== Segment start ==

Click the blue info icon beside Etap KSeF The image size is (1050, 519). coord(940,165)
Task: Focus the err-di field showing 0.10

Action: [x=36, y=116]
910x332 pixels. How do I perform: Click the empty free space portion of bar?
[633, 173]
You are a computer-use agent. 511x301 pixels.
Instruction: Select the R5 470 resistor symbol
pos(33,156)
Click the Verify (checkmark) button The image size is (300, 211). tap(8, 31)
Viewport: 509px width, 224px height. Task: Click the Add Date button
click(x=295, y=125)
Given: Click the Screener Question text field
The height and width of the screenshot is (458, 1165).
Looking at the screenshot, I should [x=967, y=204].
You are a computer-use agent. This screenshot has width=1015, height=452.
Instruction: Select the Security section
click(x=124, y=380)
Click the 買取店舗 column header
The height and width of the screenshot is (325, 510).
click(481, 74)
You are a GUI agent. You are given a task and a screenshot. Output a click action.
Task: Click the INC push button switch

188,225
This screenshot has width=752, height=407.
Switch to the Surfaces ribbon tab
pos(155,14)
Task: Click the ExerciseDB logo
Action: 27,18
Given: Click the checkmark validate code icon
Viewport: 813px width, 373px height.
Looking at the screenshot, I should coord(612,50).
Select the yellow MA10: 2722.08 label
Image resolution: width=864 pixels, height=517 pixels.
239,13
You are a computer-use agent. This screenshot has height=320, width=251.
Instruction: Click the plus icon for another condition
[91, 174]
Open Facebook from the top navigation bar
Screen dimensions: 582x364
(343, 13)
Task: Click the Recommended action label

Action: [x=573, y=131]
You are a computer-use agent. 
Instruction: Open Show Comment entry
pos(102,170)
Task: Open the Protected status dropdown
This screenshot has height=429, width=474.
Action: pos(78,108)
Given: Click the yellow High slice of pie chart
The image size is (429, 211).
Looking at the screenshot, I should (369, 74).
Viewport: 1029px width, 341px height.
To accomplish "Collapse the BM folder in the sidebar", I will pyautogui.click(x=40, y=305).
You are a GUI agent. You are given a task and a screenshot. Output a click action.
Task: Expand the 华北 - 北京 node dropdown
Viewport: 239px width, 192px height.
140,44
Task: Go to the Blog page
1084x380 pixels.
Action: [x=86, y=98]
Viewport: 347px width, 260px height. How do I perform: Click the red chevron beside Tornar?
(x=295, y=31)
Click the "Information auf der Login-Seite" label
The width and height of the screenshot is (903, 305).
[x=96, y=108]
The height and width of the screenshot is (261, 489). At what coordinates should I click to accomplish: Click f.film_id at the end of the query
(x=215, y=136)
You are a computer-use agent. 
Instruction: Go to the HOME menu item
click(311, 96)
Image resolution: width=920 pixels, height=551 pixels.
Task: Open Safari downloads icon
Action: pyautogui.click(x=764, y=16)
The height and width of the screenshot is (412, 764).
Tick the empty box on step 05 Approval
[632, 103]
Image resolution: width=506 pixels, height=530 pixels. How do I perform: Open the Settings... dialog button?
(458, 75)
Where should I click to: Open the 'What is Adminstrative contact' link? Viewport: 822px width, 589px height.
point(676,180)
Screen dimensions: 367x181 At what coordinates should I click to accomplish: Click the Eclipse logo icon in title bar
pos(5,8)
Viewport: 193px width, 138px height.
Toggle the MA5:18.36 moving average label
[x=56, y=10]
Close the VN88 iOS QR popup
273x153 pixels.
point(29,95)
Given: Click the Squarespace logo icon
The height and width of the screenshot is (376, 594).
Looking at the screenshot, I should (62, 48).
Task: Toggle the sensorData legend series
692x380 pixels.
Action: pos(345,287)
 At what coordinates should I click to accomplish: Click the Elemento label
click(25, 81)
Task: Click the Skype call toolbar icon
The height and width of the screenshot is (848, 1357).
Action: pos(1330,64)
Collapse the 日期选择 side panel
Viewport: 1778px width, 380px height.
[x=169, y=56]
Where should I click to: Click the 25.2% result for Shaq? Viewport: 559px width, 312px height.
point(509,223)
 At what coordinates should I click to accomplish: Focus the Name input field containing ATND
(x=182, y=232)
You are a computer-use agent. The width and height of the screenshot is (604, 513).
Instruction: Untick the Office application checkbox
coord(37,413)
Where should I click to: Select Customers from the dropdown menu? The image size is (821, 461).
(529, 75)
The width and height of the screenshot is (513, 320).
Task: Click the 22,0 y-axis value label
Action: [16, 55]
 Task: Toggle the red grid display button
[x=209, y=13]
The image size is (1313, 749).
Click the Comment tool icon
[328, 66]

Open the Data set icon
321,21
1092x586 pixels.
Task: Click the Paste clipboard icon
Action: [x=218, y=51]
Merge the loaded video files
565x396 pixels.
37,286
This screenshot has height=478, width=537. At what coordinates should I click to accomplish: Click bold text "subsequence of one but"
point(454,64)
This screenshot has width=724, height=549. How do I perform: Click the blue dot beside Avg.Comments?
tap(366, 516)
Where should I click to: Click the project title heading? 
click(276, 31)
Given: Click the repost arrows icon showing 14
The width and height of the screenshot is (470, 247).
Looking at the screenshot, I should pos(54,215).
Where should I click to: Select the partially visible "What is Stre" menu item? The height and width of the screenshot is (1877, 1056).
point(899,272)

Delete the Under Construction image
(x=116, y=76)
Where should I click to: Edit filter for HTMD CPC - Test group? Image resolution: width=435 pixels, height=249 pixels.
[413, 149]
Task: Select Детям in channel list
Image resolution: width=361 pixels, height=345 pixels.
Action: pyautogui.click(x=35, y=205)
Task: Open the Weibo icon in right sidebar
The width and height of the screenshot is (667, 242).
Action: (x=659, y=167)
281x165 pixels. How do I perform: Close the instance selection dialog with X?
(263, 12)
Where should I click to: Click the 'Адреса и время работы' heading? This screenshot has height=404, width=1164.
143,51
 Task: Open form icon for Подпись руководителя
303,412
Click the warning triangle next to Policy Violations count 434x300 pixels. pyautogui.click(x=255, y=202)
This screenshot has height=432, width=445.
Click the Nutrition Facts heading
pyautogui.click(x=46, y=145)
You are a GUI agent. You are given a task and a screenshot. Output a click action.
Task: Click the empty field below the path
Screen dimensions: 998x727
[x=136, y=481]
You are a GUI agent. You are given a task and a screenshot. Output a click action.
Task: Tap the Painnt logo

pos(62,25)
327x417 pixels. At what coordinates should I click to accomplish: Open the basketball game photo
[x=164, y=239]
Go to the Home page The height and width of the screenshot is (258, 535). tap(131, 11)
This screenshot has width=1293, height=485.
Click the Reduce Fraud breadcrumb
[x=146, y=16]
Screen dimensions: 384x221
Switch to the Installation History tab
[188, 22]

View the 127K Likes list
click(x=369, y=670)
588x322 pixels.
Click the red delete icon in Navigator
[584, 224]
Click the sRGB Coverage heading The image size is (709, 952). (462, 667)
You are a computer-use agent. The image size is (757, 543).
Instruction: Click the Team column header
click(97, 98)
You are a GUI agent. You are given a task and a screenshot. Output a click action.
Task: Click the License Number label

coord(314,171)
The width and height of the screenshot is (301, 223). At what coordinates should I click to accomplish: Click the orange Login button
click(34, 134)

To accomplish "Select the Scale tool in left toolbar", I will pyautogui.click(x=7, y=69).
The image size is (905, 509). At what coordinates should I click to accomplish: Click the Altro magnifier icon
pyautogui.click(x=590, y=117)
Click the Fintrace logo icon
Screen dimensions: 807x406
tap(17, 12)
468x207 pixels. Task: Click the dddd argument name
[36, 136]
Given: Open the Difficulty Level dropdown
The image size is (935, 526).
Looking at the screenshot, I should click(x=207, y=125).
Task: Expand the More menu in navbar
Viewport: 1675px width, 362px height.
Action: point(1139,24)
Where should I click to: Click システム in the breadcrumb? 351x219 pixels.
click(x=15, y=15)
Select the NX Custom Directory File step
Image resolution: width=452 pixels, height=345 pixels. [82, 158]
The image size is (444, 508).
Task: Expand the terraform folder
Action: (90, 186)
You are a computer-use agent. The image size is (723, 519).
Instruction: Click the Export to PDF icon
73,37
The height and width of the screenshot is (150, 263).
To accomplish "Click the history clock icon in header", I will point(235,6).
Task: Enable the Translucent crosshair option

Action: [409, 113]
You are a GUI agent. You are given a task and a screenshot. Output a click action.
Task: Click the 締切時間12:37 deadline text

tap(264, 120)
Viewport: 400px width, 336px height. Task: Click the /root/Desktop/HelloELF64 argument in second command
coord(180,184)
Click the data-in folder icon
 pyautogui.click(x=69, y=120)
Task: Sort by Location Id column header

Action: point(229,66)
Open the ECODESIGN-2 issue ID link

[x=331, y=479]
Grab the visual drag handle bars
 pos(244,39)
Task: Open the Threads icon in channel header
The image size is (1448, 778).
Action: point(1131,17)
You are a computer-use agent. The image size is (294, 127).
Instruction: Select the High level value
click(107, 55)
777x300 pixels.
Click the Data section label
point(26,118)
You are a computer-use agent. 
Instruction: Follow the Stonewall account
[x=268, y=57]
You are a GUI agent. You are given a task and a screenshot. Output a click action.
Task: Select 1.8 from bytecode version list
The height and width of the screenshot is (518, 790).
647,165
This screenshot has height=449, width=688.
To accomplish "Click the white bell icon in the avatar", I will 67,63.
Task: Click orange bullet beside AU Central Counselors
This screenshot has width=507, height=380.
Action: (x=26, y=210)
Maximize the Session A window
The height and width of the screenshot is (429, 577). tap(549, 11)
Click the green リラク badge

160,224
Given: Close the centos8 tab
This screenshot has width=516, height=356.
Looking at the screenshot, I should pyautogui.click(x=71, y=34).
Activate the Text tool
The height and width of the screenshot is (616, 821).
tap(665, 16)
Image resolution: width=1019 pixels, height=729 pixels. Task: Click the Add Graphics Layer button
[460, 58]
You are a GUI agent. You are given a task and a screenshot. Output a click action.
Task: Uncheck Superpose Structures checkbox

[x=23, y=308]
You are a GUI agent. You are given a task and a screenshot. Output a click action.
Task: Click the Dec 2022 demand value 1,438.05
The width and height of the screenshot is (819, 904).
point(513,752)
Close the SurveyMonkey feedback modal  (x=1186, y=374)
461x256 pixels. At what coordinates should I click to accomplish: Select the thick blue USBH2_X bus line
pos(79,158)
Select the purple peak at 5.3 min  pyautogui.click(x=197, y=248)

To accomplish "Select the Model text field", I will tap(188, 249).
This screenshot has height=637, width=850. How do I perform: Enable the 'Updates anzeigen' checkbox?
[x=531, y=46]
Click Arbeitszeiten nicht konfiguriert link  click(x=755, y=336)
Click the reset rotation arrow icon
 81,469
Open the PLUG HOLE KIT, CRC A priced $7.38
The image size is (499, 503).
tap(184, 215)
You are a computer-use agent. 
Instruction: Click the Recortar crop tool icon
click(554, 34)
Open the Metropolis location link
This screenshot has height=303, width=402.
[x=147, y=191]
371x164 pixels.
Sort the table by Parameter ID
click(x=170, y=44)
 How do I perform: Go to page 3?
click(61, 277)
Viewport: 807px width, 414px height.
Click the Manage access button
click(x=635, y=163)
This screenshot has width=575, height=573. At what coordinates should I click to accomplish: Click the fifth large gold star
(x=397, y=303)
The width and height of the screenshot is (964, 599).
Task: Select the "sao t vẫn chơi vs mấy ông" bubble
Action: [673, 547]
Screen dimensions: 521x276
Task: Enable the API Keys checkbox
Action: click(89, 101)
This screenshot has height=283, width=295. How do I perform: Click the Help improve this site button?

== Segment end ==

» TASK
Find the string "checkmark" in the listing and copy every line in which it occurs.

» COMPLETED EXERCISE
Click the Verify (checkmark) button The image size is (300, 211). tap(8, 31)
Given: Click the checkmark validate code icon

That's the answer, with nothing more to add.